Distance Racing Fundamentals

By: Bill Gladstone, Director of North U and author of the North U Racing Trim, North U Racing Tactics, and North U Cruising and Seamanship books and discs.

When racing distances, there are several tactics to keep in mind: aim toward the finish line; sail fast and hard; keep your eye on the weather and; practice at night.

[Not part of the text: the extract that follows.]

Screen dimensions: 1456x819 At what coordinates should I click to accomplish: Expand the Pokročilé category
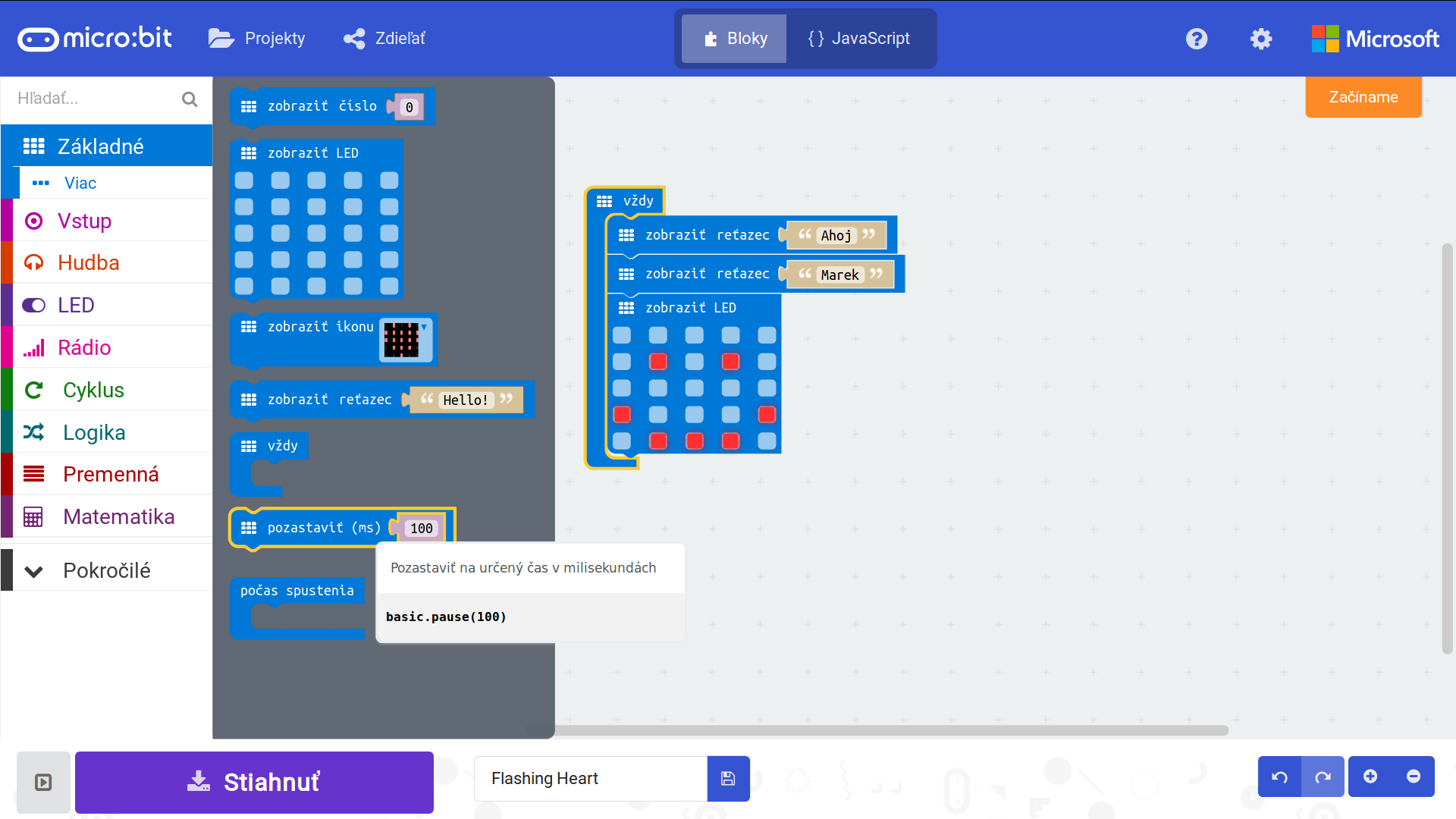click(106, 570)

1.  Sail Toward the Finish Line
Never mind the original rhumb line. Aim toward the finish. More boats win races with this simple strategy than any other. Don’t over think the strategy. Until you have a good reason to do something else just aim toward the finish.

2. Sail Fast
You can sail fast toward the finish, but often if you sail just a little high or low of the rhumb line you go much faster. Sailing 10 degrees off course increases sailing distance less than 2% and will often make you much faster. Sailing 15 degrees high or low increases the distance less than 4%… A distance race is defined as a race where the weather will change. The idea is to sail the course that puts you closer to the finish. If you sail a little further but much faster, you win. In short races, what goes up must come down, and sailing off course does not pay, but who knows what will be up or down at sunrise tomorrow… So sail fast.

3. The Weather Factor
Gather weather information from every available source. Stay away from high pressure, and position yourself to take advantage of new breeze, but beware sailing the forecast instead of the wind, or you may find yourself in perfect position for a weather change that happens later than expected (or never happens).

4. Sail Hard
Sail hard all day. Sail harder at night to maintain performance in more challenging conditions. Eat well, rest when you can, dress properly and sail fast. Rest more crew during the day, and keep fresh (rested) crew available for the overnight watches.

5. Practice at Night
In preparation for distance racing practice night sailing and practice short handed boat handling. Your night sailing practice will let you test that you are set up properly with lights as needed (and no lights for most sailing once your eyes adjust). Short handed boat handling work will allow you to develop methods to do most maneuvers with a short crew and also know which evolutions require that you call some or all of the off watch.

6. Sail Fast
Did I mention, sail fast? You can always go faster. Sailing just a little faster over the long haul provides the margin of victory. Increasing average speed just 2% (from 5.0 to 5.1) would allow you to finish a 24 hour race nearly half-an-hour earlier.